After such flags were seen flying in New York City during recent the Muslim Day Parade, Glenn Beck invited TheBlaze’s national security advisor Buck Sexton to explain the historic and symbolic significance of the flags.

“The black banner, also known as the ‘black flags of Khurasan,’ this is something that stretches back into the earliest days of Islam,” Sexton began.  “It references a ‘rising up,’ if you will, of a Muslim army from a region called Khurasan, and they will have black banners.”

Sexton pointed to the map below as the rough modern boundaries of Khurasan:

Buck Sexton Discusses History of the Black Flags of Jihad on The Glenn Beck Program

(Photo: TheBlaze TV)

Sexton proceed to highlight two passages in the Hadith that are often cited as the inspiration for the flags.

The first is: “The black flags will come from the East, led by mighty men, with long hair and beards.  Their surnames are taken from the names of their home towns and their first names are from a ‘Kunya.’”

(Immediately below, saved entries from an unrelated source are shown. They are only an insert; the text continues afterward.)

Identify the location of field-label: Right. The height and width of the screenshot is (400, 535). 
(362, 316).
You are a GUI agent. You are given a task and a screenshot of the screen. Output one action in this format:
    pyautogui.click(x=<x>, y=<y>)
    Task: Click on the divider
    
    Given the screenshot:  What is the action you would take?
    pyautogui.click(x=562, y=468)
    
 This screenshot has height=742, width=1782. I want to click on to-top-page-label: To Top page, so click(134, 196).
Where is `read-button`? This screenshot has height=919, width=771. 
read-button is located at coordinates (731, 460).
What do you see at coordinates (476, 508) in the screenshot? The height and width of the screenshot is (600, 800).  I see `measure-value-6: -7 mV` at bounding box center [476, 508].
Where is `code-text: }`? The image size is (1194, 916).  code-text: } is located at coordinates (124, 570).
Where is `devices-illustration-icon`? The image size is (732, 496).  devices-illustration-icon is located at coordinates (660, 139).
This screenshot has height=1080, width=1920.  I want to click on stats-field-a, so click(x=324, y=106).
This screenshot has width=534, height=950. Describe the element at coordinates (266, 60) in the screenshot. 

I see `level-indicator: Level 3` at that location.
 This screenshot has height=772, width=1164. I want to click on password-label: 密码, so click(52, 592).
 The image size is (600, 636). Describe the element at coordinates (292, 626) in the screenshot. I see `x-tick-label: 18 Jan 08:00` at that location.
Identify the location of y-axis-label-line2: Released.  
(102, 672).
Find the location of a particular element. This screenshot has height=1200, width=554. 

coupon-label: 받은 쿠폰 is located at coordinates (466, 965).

The second states: “Messenger of Allah said: If you see the Black Banners coming from Khurasan go to them immediately, even if you must crawl over ice, because indeed amongst them is the Caliph, Al Mahdi.”

Sexton said “Al Mahdi” is a reference to Islamic “end times” theology.

But are the black flags something that have been seen throughout history, Beck asked?  He noted that just because somebody has an American flag, that doesn’t necessarily mean they stand for the U.S. Constitution.  If a Muslim who speaks Arabic holds such a black flag, are they aware of the historical significance?

“It’s popping up more now because jihadists are on the march in a number of places,” Sexton responded.  “When the Umayyads were fighting, they were flying black flags, and that goes back to the earliest days of Islam.”

But the flags we’re seeing now, he added, are “contemporary black flags.”  Sexton proceeded to show pictures of the flags flying in Syria, Tunisia, Libya, Egypt, Iraq, and more.

“If that’s not scary enough with the end times…this is the one that actually hits the most home for me,” Sexton said, showing a picture of a man kneeling in front of a group of armed men, all in front of the black flag.   “This is the beginning of a beheading video.”

Buck Sexton Discusses History of the Black Flags of Jihad on The Glenn Beck Program

(Photo via TheBlaze TV)

That’s what that flag stands for,” Sexton said unequivocally.  “It’s not a ‘resistance symbol.’”

And while no one is saying it’s illegal to wave such a flag, TheBlaze’s national security adviser said “we should at least be willing to call it what it is.”

“If this flag is being used as the backdrop for beheading videos, it’s not because the jihadists are confused,” he said.  “In fact, it’s because we refuse to accept who the enemy is.”

Sexton ended on a chilling note, saying that while you and I may not “buy in” to the verses, that doesn’t mean the extremists don’t.

“The people that are trying to take over countries like Egypt, and Syria, and Tunisia, and Libya, they absolutely buy into it. They know these Hadiths by heart,” he said.  “Some Sunni jurists will say, ‘Oh no, those aren’t good Hadiths.’  But guess what? Bin Laden — who signed his first declaration of war against the United States from Khurasan, Afghanistan — he knew that Hadith, and he knew about it enough to tell all of his followers.”

“They believe this,” Sexton concluded.  “They believe they are fulfilling prophecy.”